§ Data for review:
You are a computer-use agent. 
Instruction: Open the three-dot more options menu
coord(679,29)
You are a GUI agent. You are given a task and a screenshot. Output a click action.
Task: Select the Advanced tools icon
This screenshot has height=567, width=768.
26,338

§ Task objective: The data is to be given again in full, with every line exact.

§ Completed task:
You are a computer-use agent. 
Instruction: Open the three-dot more options menu
coord(679,29)
You are a GUI agent. You are given a task and a screenshot. Output a click action.
Task: Select the Advanced tools icon
This screenshot has height=567, width=768.
26,338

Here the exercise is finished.